Restate, word for word, the run of lines that starts at the line containing "Clear IDE filter with the X icon" and ends with the final line of the listing. Leave pictures out.
-- DATA FOR PROCESSING follows --
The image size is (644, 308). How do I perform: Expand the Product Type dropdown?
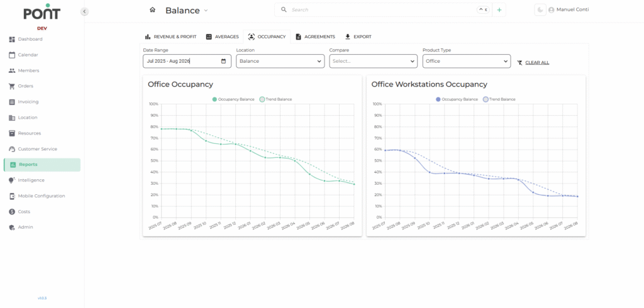coord(466,62)
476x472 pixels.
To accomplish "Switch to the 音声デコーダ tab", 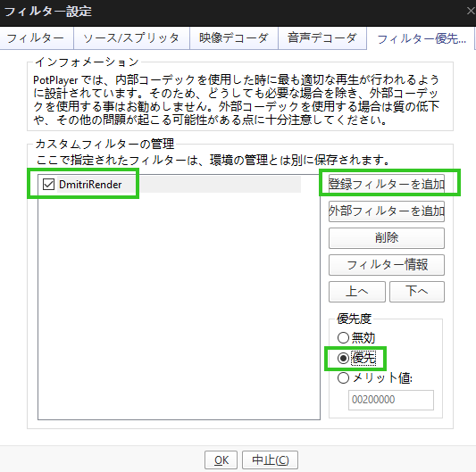I will point(322,37).
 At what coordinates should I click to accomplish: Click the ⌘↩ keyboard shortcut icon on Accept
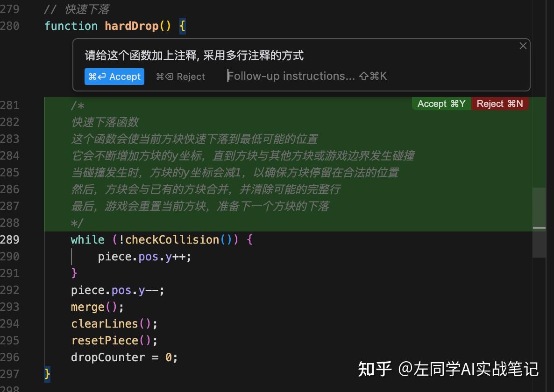pos(96,76)
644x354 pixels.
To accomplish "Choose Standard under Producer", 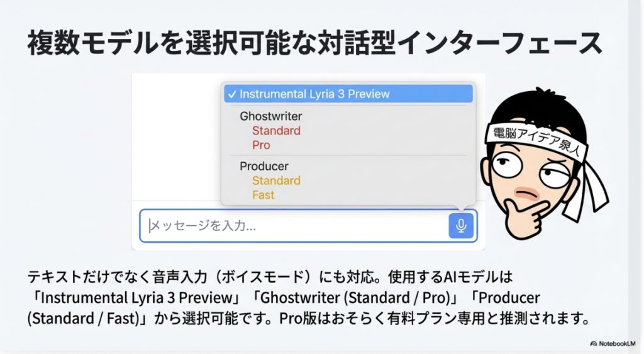I will pyautogui.click(x=276, y=180).
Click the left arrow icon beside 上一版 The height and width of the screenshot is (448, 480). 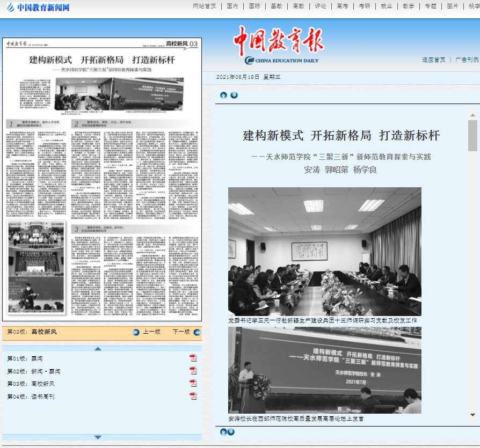pos(136,332)
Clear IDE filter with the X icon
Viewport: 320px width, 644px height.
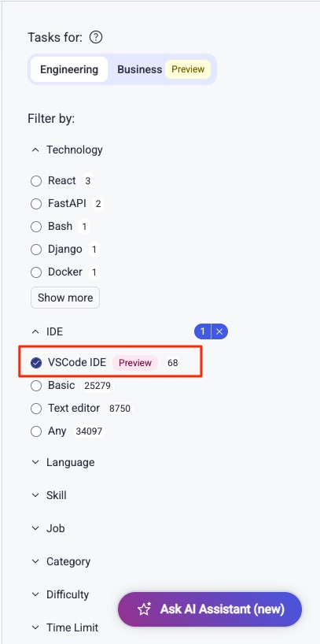[219, 332]
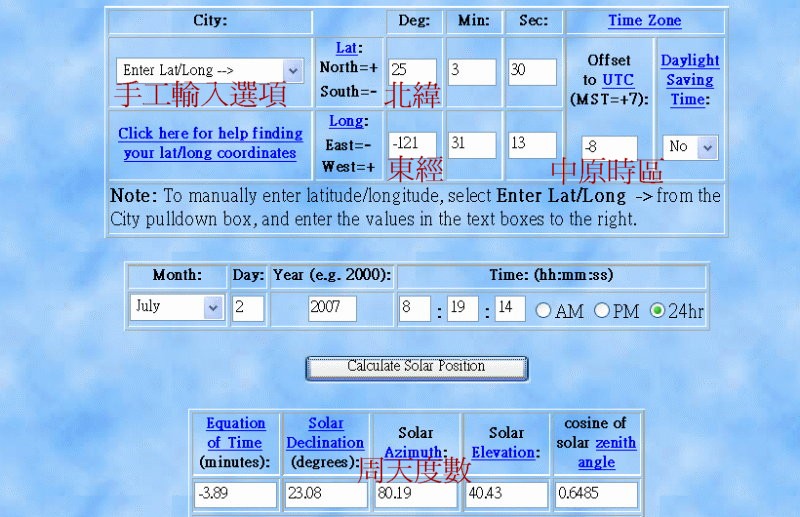The height and width of the screenshot is (517, 800).
Task: Select the AM radio button
Action: [543, 311]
-- DATA FOR PROCESSING concluded --
● REPLY
Clear IDE filter with the X icon
Viewport: 320px width, 644px height.
[219, 332]
The height and width of the screenshot is (517, 800).
Task: Select the AM radio button
Action: [543, 311]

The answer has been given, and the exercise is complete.